**DATA PROVIDED:**
=== Begin Enclosure ===

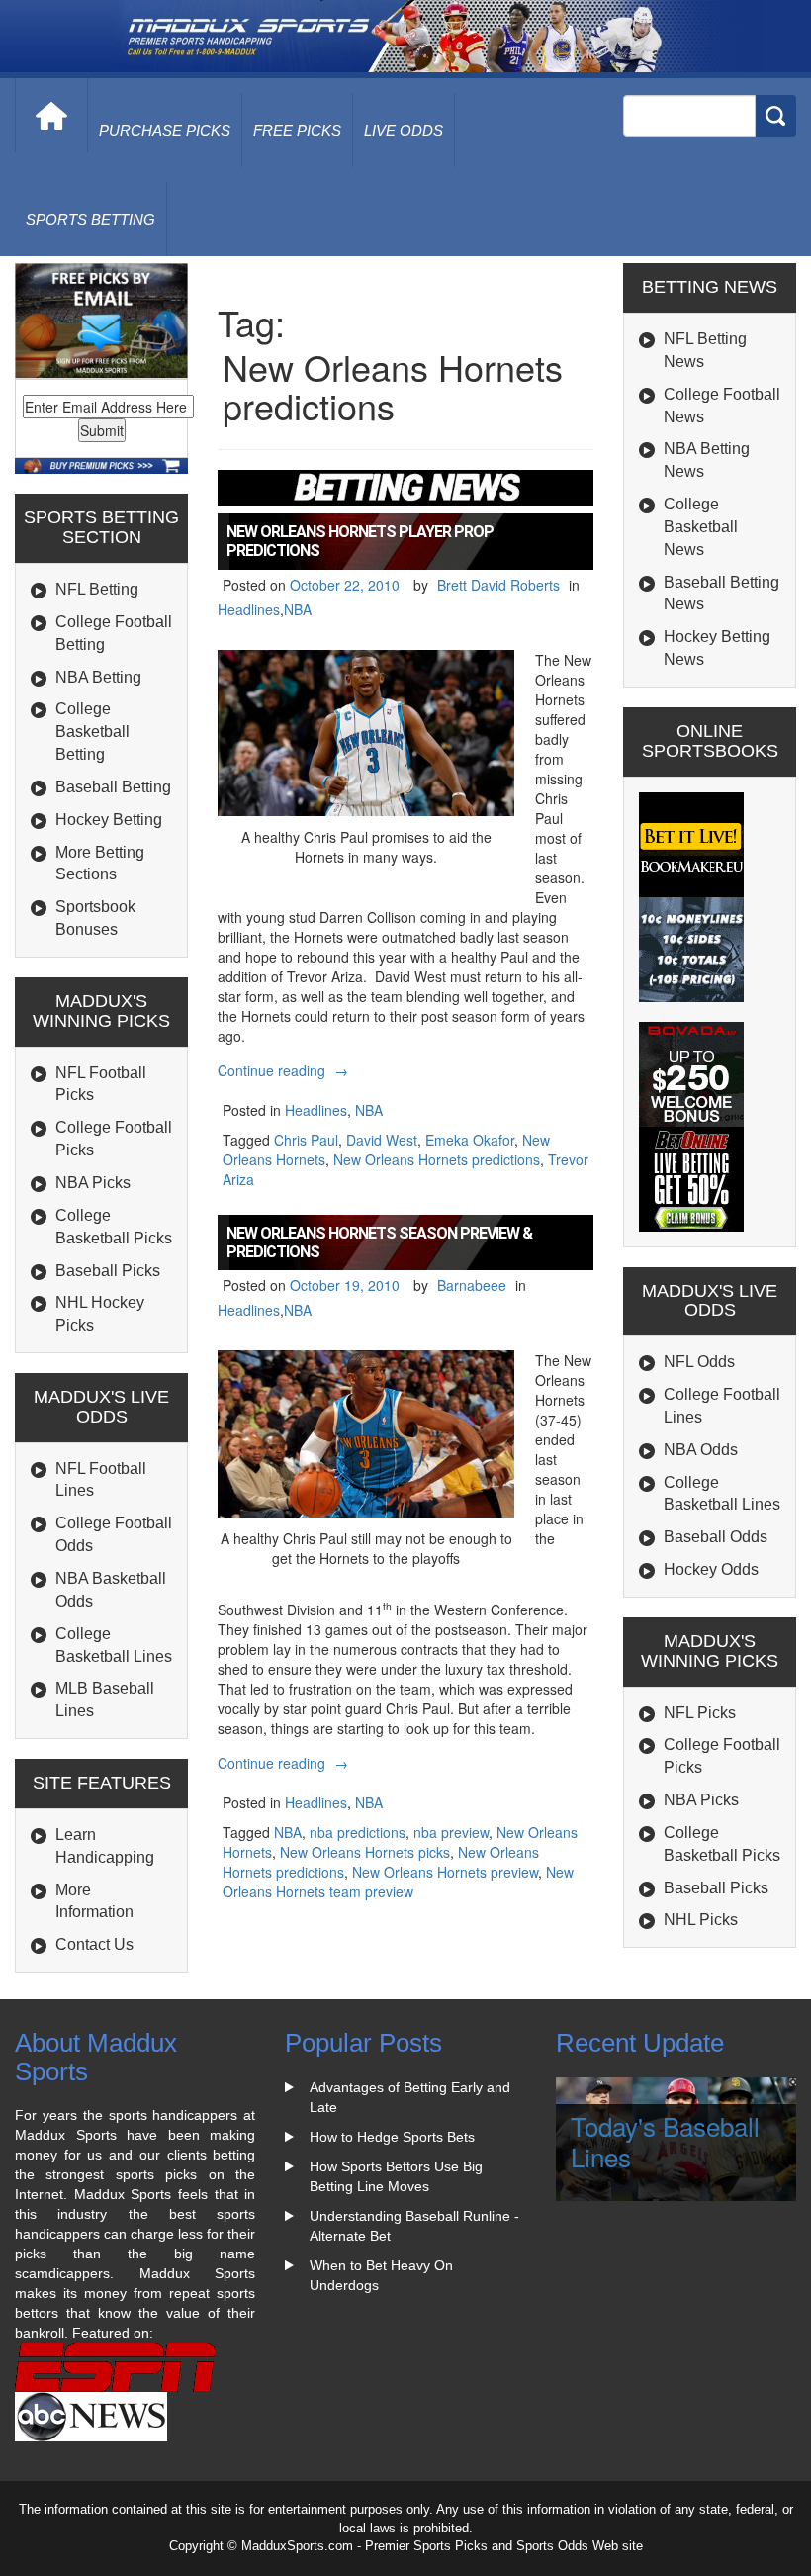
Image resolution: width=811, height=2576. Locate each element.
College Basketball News (701, 527)
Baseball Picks (107, 1270)
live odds (403, 130)
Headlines (249, 609)
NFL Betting (96, 589)
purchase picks (164, 130)
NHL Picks (701, 1919)
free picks (297, 130)
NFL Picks (700, 1712)
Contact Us (94, 1944)
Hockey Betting (108, 819)
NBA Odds (701, 1449)
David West (381, 1140)
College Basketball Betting (92, 731)
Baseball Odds (715, 1536)
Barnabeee (471, 1285)
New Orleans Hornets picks (365, 1852)
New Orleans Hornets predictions (436, 1159)
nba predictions (358, 1832)
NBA (298, 609)
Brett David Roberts (498, 585)
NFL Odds (699, 1361)
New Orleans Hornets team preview (398, 1881)
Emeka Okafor (469, 1140)
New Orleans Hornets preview (445, 1872)
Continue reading (285, 1070)
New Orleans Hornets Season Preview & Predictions (379, 1242)
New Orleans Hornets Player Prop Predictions (360, 541)
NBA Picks (93, 1182)
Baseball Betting (113, 787)
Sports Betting (90, 219)
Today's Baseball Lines (665, 2140)
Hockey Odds (711, 1569)
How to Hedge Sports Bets (392, 2137)
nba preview (451, 1832)
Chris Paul (306, 1140)
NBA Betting (98, 677)
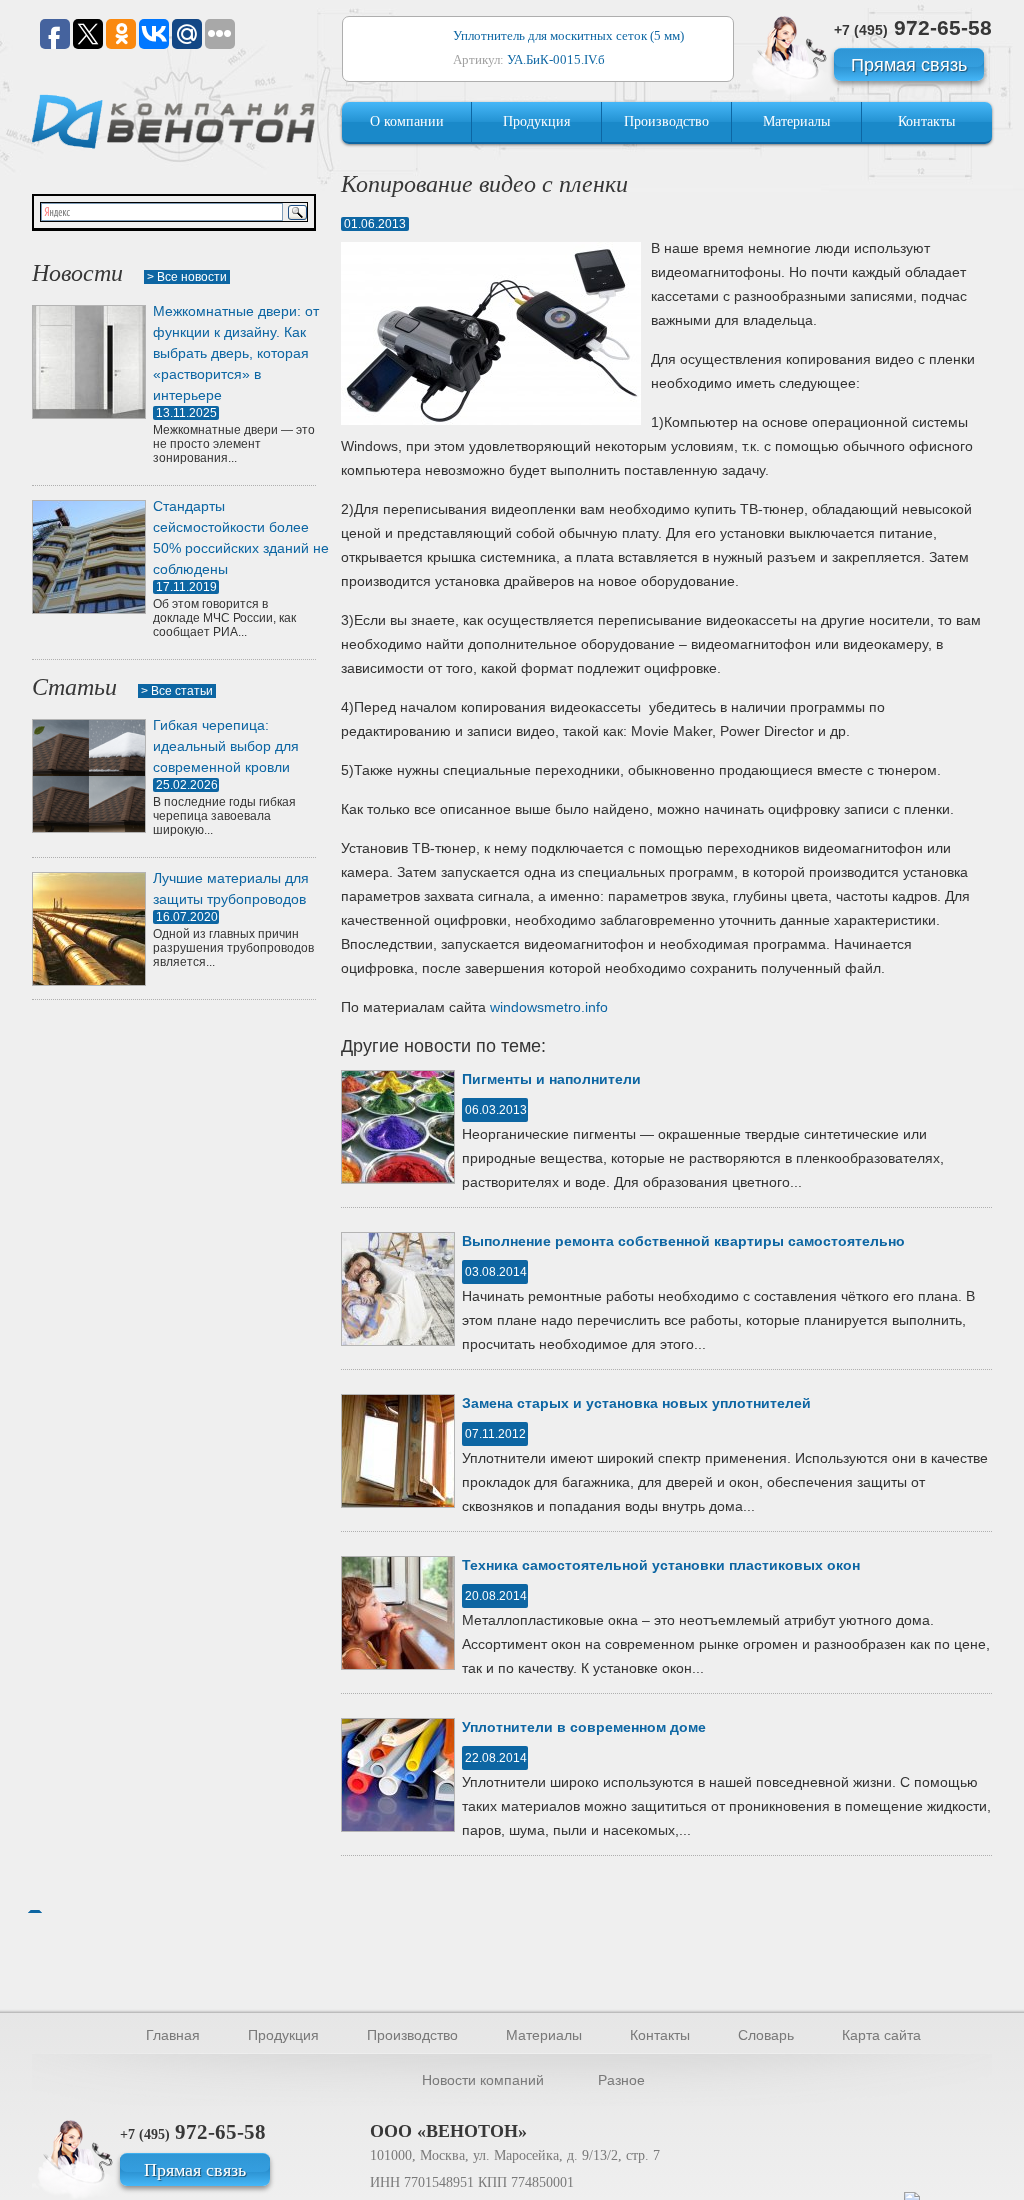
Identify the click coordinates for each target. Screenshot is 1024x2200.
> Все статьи (177, 691)
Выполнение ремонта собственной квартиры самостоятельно (683, 1241)
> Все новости (187, 277)
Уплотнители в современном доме (584, 1727)
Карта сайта (881, 2035)
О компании (407, 121)
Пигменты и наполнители (551, 1079)
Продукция (536, 121)
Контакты (926, 121)
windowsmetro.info (549, 1007)
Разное (621, 2080)
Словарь (766, 2035)
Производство (666, 121)
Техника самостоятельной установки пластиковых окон (661, 1565)
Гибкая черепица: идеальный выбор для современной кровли (226, 746)
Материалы (796, 121)
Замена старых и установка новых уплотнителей (636, 1403)
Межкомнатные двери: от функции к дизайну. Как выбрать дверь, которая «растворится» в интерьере (236, 353)
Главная (173, 2035)
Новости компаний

=== End Enclosure ===

**TASK DETAILS:**
After locating the line with "Brett David Roberts (498, 585)" above, return that line and every later line through the one with "New Orleans Hornets Season", word for word and with nothing else.

**FINISHED TASK:**
Brett David Roberts (498, 585)
NFL Odds (699, 1361)
New Orleans Hornets team preview (398, 1881)
Emeka Okafor (469, 1140)
New Orleans Hornets preview (445, 1872)
Continue reading (285, 1070)
New Orleans Hornets Season Preview & Predictions (379, 1242)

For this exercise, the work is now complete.